PROBLEM REQUIREMENTS —
Repeat the lines from the one containing "This screenshot has height=576, width=812." through the last line of the data, exactly, pictures omitted.

[Collected data]

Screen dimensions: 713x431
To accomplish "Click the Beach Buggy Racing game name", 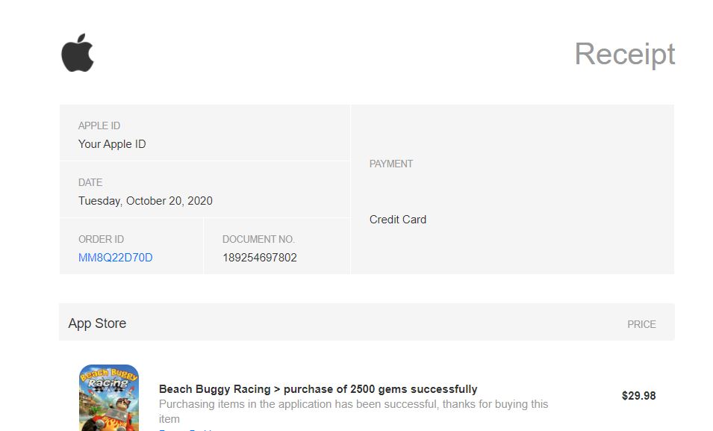I will [214, 389].
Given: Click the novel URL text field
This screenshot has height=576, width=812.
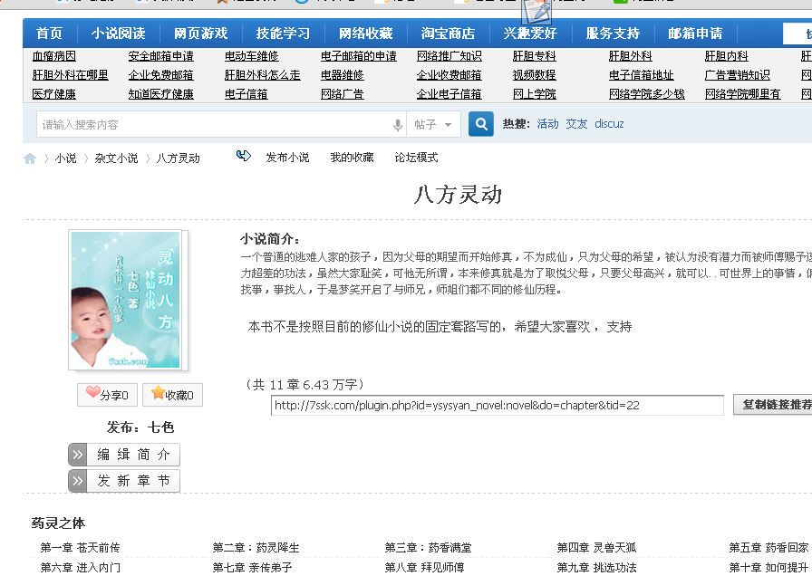Looking at the screenshot, I should (x=497, y=405).
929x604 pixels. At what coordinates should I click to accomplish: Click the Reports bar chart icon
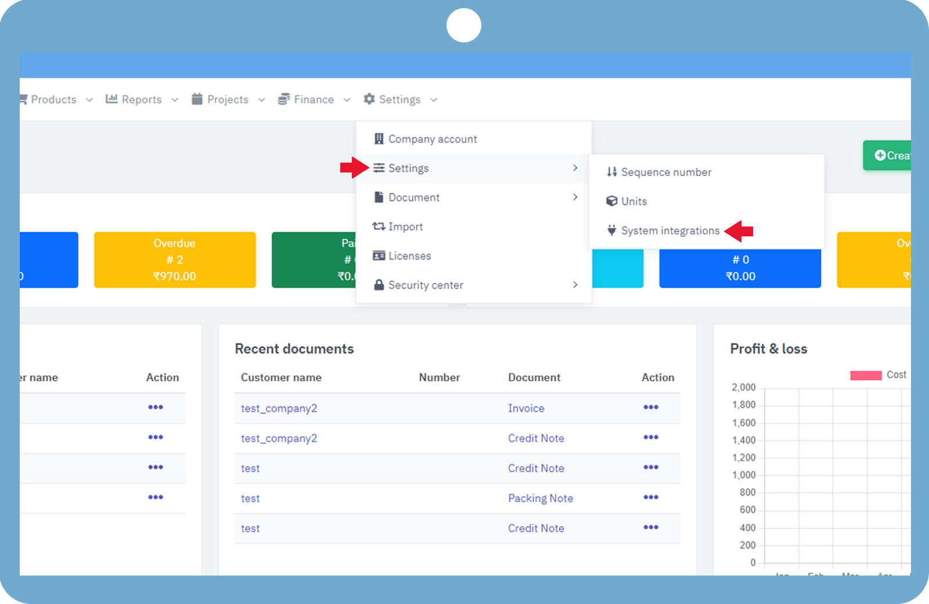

WRITTEN SOLUTION —
This screenshot has height=576, width=812.
Looking at the screenshot, I should (x=497, y=405).
929x604 pixels. At what coordinates should I click to accomplish: Click the Reports bar chart icon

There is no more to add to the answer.